To facilitate that process, IronMQ implements a modified gossip protocol to find all of the other nodes to talk to. On startup, you only need to tell the new node about at least one other existing node in the cluster (a seed node).

We’ll specify the seed node using the LEVELDB_CONFIG_COHOSTS environment variable, which allows for easy use of separate service discovery services like etcd or consul (also can be done in a config line):

docker run --name=ironmq1 -d -p 8180:8180 -e LEVELDB_CONFIG_COHOSTS="127.0.0.1:8080","127.0.0.1:8280" -e APICONFIG_HTTPPORT=8180 --net=host iron/mq
docker run --name=ironmq2 -d -p 8280:8280 -e LEVELDB_CONFIG_COHOSTS="127.0.0.1:8080","127.0.0.1:8180" -e APICONFIG_HTTPPORT=8280 --net=host iron/mq

These commands assume that all 3 nodes are running on the same machine. If you’re starting the new nodes on different machines, you can omit the -e APICONFIG_HTTPPORT environment variables and use the default port (8080). If you choose to omit, make sure to also change the -p parameter and LEVELDB_CONFIG_COHOSTS. If you already had a single box version up, you’ll need to restart it with the LEVELDB_CONFIG_COHOSTS env var in order for it to enter into cluster mode.

2. Start HUD-e

HUD-e is the web UI that allows you to introspect and manage your queues. Setting up HUD-e is similar to setting up the previous services:

docker run -d --name hud-e -p 3000:80 --net=host -e IRON_AUTH_URL=localhost:8090 -e 'SECRET_KEY_BASE=$RANDOM_STRING' iron/hud-e

$RANDOM_STRING is a string that you randomly select on your own. Make sure that it is cryptographically strong (e.g. using a cryptographically sound hashing algorithm on random string). If SECRET_KEY_BASE isn’t at least 30 chars then HUD-e will fail to start.

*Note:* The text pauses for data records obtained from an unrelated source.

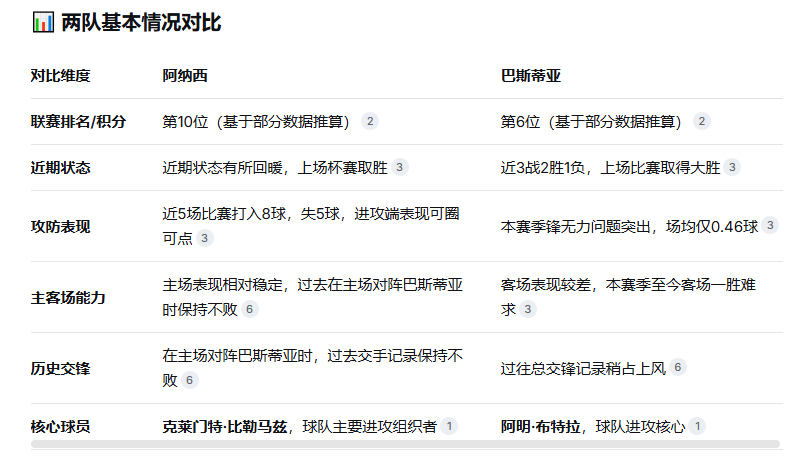800x464 pixels.
Task: Open citation 1 after 球队进攻核心
Action: click(x=697, y=426)
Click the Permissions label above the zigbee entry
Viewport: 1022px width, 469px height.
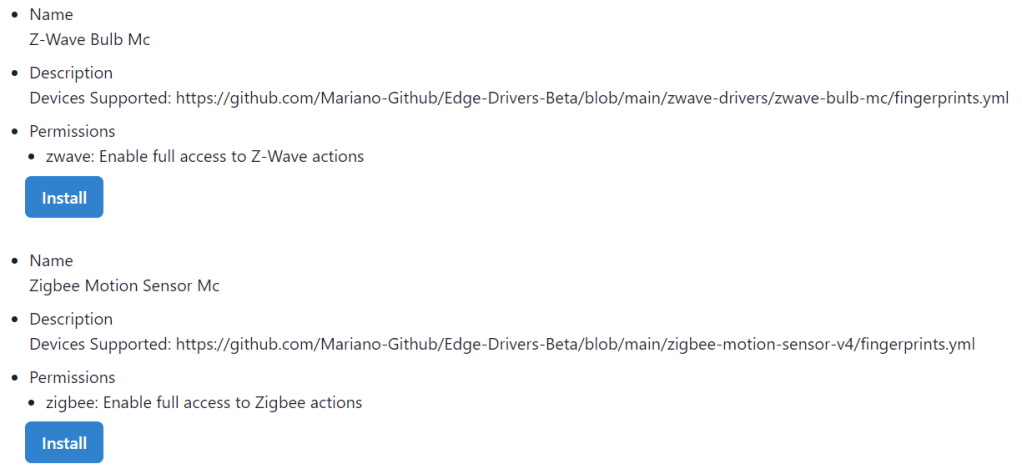pyautogui.click(x=72, y=377)
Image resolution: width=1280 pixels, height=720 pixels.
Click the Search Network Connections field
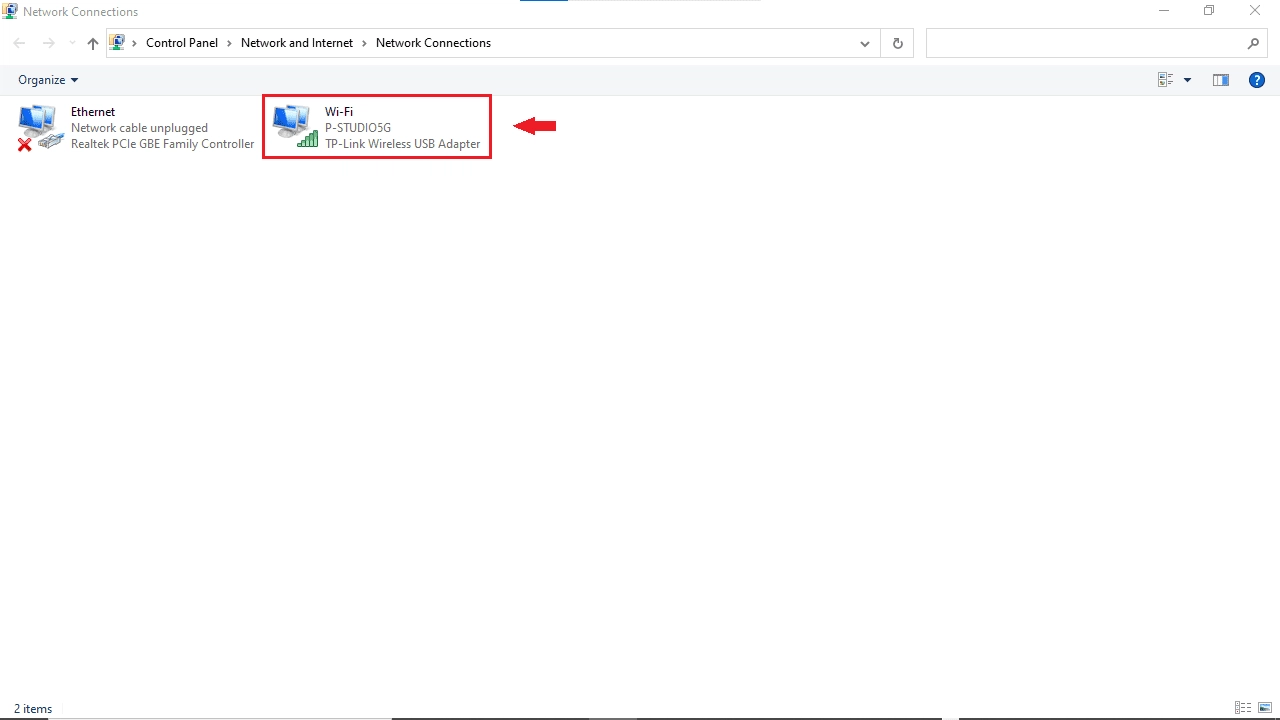pos(1085,43)
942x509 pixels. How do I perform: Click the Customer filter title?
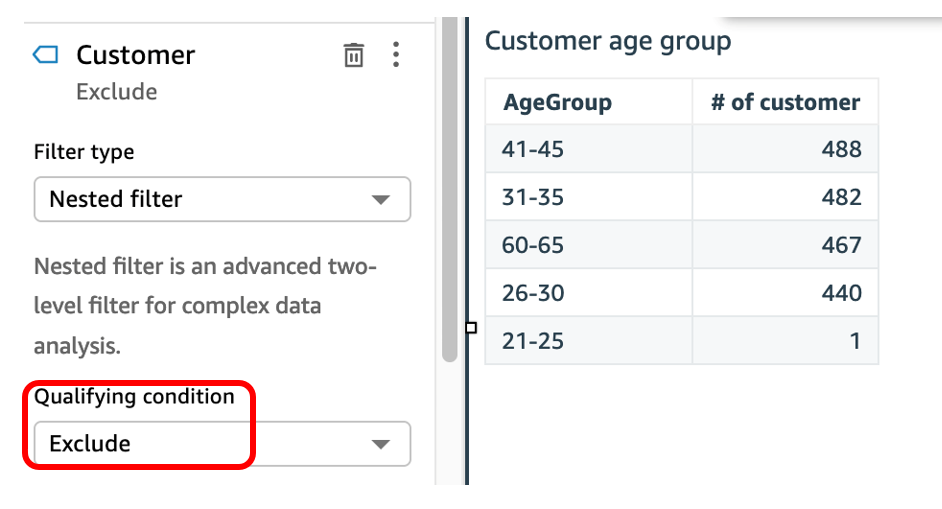pyautogui.click(x=135, y=55)
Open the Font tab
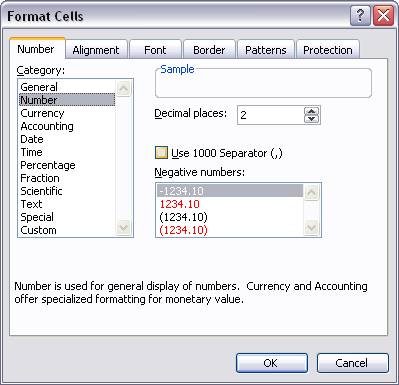 pos(155,50)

After HUD-e is running, go to http://localhost:3000 (or whatever address you need, if it’s on a server somewhere) and login with the following credentials:

username: admin@somewhere.com
password: password

After you’ve logged in, you’ll have to click the admin dropdown in the top right and create a cluster with the url of your MQ in order to get started. This should be fairly straight forward, tag it as whatever you’d like to.

After that you can go back to the main page by clicking the big Iron.io logo in the top left, and we recommend that you create new user accounts, projects, etc and start using the queues.

3. Add additional nodes (optional)

You can add additional nodes using the same commands as the previous section. Please follow these guidelines when running your cluster:

  • Always run at least 3 nodes
  • Allow at least 5 unused open ports above the port that you tell iron/mq to bind to, so that iron/mq can run internal RPC services
  • Always run an odd number of nodes. iron/mq and iron/auth both use a quorum based distributed algorithm in their databases to handle network errors and failures, so they require an odd number of nodes to properly maintain majorities
  • We recommend sizing your cluster with 3 nodes and scaling up once you’re comfortable with managing IronMQ clusters
  • We recommend creating a load balancer to forward traffic to these nodes. To do so, allow your load balancer to forward traffic to the ports you choose to run iron/mq on (8080, 8081, and 8082 in the previous section) and the ports that you choose to run iron/auth on (8090 from the single node setup guide).

Notes for production usage

At this point, you’ve successfully set up a 3 node IronMQ cluster and HUD-e. Remember that in the above configuration, all data is ephemeral and will be erased after a container is stopped. To persist the data, see this guide.

We also recommend running the iron/auth container on a separate set of nodes from the iron/mq nodes, for higher availability. They should also have a different load balancer in front of them.

You can tell iron/mq where iron/auth is by using the -e AUTH_HOST environment variable.

Finally, HUD-e is stateless and relies exclusively on the APIs provided by iron/auth and iron/mq, so we recommend hosting it on separate nodes, fronted by its own load balancer. For reference, we deploy HUD-e on Heroku for our hosted products.

We will add more information about IronMQ production configurations soon.